The Publisher Says: The gripping true story, told here for the first time, of the Last Call Killer and the gay community of New York City that he preyed upon.

The Townhouse Bar, midtown, July 1992: The piano player seems to know every song ever written, the crowd belts out the lyrics to their favorites, and a man standing nearby is drinking a Scotch and water. The man strikes the piano player as forgettable.

He looks bland and inconspicuous. Not at all what you think show more a serial killer looks like. But that’s what he is, and tonight, he has his sights set on a gray haired man. He will not be his first victim.

Nor will he be his last.

The Last Call Killer preyed upon gay men in New York in the ‘80s and ‘90s and had all the hallmarks of the most notorious serial killers. Yet because of the sexuality of his victims, the skyhigh murder rates, and the AIDS epidemic, his murders have been almost entirely forgotten.

This gripping true-crime narrative tells the story of the Last Call Killer and the decades-long chase to find him. And at the same time, it paints a portrait of his victims and a vibrant community navigating threat and resilience.

SOMEONE SENT ME A SIGNED COPY! THANK YOU VERY MUCH!

My Review
: It's an awful feeling to realize that you're not a serial-killing statistic by sheer chance. I'm taller and a little younger than this serial killer's victims. But I was there, in the relevant places at the relevant times; absent a quirk of chance, I would be dead like any one of those poor closeted bastards.

And it took a straight man to shine a long-missing light on the case. One case, not several as it was treated for a long time. In fact, I was pretty much unaware of the case until Elon Green's book hit my shelves.
I’d found the story by accident, surfaced by an errant Web search. Most of these so-called true crime cases don’t stay with me, but this one I couldn’t let go. Once I got past the murders and the investigations, and my own disbelief that it had all been forgotten—a string of killings in New York City didn’t merit so much as a Wikipedia entry?—I became obsessed with the lives of the victims. I became obsessed with the lives they wanted but couldn’t have. Here was a generation of men, more or less, for whom it was difficult to be visibly gay. To be visibly whole.

Doesn't that just say it all. Yes, things are...or were...getting better for the QUILTBAG community. The world's scum, however, can't abide that and decided to start victimizing the most vulnerable among us, the trans folk and the kids just figuring themselves out. How long before this kind of targeted killing spree happens again? If it hasn't, that is, and we're just unaware of it because it suits the statistics collectors not to look for this particular pattern.

== Given records ==
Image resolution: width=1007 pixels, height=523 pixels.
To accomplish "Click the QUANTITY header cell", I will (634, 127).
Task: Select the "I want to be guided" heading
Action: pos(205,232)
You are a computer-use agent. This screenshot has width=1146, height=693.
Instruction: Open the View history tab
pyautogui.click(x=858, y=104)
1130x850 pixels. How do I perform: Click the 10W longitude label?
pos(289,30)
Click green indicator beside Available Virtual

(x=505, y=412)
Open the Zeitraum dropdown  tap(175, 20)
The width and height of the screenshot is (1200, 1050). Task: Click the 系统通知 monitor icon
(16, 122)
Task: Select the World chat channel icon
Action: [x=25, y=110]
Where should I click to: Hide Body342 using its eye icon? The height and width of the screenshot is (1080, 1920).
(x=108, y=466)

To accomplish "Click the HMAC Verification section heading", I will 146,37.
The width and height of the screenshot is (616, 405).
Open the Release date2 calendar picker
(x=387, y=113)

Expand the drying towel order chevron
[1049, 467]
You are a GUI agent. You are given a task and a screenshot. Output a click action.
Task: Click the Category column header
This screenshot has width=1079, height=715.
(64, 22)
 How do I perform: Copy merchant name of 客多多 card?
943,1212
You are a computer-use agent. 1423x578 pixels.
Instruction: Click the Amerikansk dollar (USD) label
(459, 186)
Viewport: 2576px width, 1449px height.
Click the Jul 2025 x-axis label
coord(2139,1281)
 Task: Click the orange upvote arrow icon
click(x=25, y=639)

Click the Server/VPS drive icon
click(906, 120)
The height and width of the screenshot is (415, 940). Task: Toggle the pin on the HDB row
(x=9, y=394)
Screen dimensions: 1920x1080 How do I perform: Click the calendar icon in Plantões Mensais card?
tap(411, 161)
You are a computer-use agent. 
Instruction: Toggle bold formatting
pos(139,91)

== Job ==
In the Last Call Killer passage above, reproduce word for word the stretch that begins at the words "The Publisher Says: The" and stops after "he preyed upon.".

== Solution to this exercise ==
The Publisher Says: The gripping true story, told here for the first time, of the Last Call Killer and the gay community of New York City that he preyed upon.